* Text excerpt:
Skip to main content

Request Lifecycle

Every Recommend API request passes through a series of stages. Understanding where caching and rate limiting apply helps you tune for your workload.

Caching Strategy

KaireonAI uses Redis as its caching layer. All cache reads go through the getCache().getOrFetch() helper, which transparently handles cache misses by querying PostgreSQL and storing the result with a configurable TTL.

What gets cached

DataCache Key PatternDefault TTLNotes
Active offerst:{tenantId}:offers:active300s (5 min)Includes creatives, categories, placements
Qualification rulest:{tenantId}:policies:eligibility300s (5 min)Active rules ordered by priority
Contact policiest:{tenantId}:policies:contactPolicy300s (5 min)Active policies ordered by priority
Guardrail rulest:{tenantId}:guardrails:active30sShorter TTL for faster policy iteration
Enrichment dataenrich:{tenantId}:{customerId}:{schemaId}Configurable per source (default 60s)Per-customer, per-schema-source
Rate limit countersratelimit:{route}:{tenantId}:{identifier}Window duration + 1sRedis sorted sets
Cap counterskaireon:cap:{key}End of current UTC dayAuto-expire at midnight UTC

Tuning TTLs

Enrichment sources support per-source TTL configuration in the Decision Flow’s enrichment stage:
{
  "enrichment": {
    "sources": [
      {
        "schemaId": "customer_profile",
        "fields": ["loan_amount", "credit_score"],
        "cacheTtlSeconds": 300,
        "prefix": "customer"

[Items listed in a dataset]
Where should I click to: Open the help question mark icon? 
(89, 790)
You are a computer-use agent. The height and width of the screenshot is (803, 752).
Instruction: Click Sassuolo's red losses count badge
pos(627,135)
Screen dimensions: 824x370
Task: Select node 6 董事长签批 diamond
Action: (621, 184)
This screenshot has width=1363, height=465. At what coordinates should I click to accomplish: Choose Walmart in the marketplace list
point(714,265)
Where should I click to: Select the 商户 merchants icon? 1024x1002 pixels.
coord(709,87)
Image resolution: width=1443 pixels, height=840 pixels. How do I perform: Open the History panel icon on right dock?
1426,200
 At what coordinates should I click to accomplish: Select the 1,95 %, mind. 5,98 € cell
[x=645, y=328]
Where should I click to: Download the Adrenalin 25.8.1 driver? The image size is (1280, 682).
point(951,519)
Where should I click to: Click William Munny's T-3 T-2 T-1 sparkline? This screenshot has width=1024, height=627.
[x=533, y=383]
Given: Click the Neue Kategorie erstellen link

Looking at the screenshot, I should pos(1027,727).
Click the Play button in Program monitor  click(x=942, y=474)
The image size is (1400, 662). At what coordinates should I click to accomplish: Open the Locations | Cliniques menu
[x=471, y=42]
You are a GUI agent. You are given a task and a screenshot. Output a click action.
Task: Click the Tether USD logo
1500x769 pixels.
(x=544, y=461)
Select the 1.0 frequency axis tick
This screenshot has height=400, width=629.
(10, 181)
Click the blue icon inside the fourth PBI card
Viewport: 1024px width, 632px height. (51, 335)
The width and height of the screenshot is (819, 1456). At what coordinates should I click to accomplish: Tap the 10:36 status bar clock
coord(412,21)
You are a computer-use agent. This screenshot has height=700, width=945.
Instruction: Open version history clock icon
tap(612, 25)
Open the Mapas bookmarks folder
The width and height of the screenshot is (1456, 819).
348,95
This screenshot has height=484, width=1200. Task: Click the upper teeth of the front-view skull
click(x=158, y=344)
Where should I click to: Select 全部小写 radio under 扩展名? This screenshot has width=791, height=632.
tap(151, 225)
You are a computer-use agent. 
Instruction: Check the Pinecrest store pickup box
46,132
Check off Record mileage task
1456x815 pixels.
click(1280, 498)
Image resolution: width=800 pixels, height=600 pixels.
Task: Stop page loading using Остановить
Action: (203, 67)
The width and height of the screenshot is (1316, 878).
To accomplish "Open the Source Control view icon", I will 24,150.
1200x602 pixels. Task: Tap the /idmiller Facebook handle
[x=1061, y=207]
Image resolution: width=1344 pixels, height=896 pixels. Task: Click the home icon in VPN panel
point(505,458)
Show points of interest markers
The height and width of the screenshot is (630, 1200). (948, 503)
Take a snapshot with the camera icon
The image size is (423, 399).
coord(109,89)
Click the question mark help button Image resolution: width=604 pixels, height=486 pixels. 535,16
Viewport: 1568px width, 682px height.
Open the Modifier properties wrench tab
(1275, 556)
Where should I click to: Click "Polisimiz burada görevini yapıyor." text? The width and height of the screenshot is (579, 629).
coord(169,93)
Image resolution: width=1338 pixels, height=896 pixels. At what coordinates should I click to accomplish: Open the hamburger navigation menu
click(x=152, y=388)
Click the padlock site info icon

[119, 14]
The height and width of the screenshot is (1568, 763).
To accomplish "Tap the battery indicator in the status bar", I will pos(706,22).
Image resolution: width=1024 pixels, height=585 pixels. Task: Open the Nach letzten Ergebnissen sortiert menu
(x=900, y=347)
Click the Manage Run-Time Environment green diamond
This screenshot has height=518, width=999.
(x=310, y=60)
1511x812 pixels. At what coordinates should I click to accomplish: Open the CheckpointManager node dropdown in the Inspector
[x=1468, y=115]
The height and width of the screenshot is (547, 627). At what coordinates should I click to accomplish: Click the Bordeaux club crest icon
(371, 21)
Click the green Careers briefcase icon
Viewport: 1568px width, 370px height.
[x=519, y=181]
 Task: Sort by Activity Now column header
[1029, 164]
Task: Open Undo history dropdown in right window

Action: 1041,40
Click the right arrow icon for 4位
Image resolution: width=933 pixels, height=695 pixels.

* Things to do:
(1) According to the request lifecycle page, what does KaireonAI use as its caching layer?
(2) Echo the request lifecycle page word for word, from "KaireonAI uses Redis" to "a configurable TTL.".

* Solutions in order:
(1) Redis.

(2)
KaireonAI uses Redis as its caching layer. All cache reads go through the getCache().getOrFetch() helper, which transparently handles cache misses by querying PostgreSQL and storing the result with a configurable TTL.